● **Directions for this task**: Arrange the records from the line with "This screenshot has height=884, width=1295." to the line with "tap(866, 515)" as a Markdown table with the columns Number and Record line, one row per line and blank lines omitted. Include only those lines.

● **Items**:

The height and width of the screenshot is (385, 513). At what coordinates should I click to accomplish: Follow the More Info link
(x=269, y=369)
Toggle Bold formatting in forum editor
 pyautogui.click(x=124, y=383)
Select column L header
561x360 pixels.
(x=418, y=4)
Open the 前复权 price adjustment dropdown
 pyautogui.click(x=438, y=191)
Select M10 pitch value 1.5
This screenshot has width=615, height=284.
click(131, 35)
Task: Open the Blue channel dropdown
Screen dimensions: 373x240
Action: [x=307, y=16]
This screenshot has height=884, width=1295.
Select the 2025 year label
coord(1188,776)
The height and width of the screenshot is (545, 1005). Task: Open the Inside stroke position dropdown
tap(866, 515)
--
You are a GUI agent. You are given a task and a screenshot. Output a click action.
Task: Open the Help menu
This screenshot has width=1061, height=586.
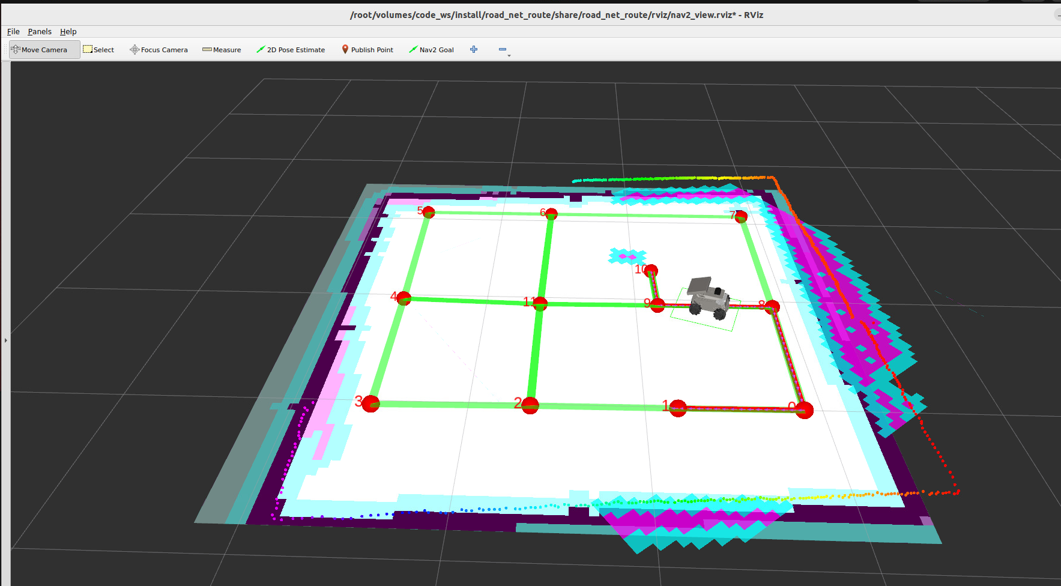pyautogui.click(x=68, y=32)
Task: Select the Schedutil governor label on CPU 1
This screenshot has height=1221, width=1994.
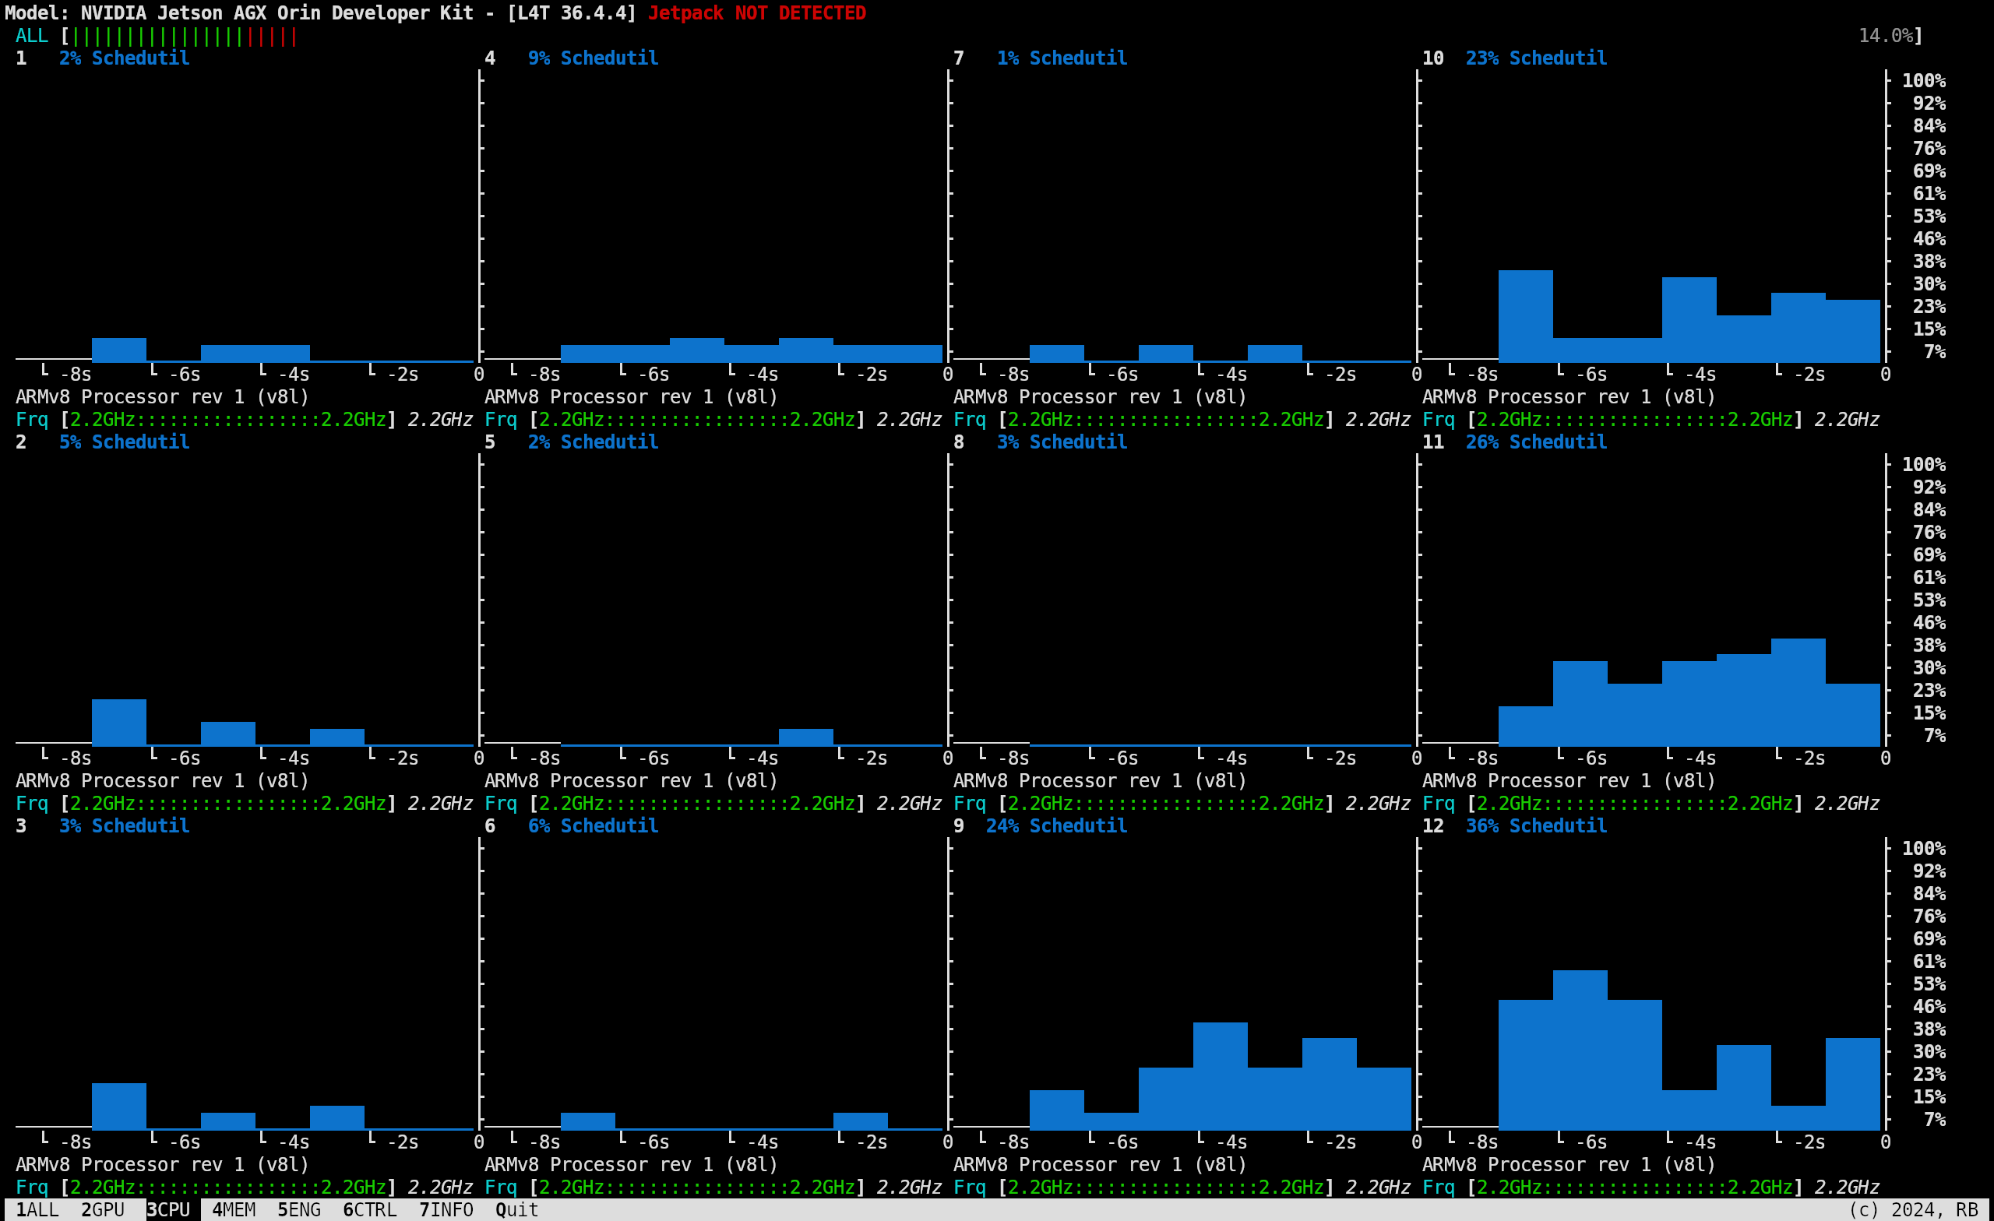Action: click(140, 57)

● **Written solution**:
| Number | Record line |
|---|---|
| 1 | This screenshot has height=884, width=1295. |
| 2 | Select the 2025 year label |
| 3 | coord(1188,776) |
| 4 | The height and width of the screenshot is (545, 1005). Task: Open the Inside stroke position dropdown |
| 5 | tap(866, 515) |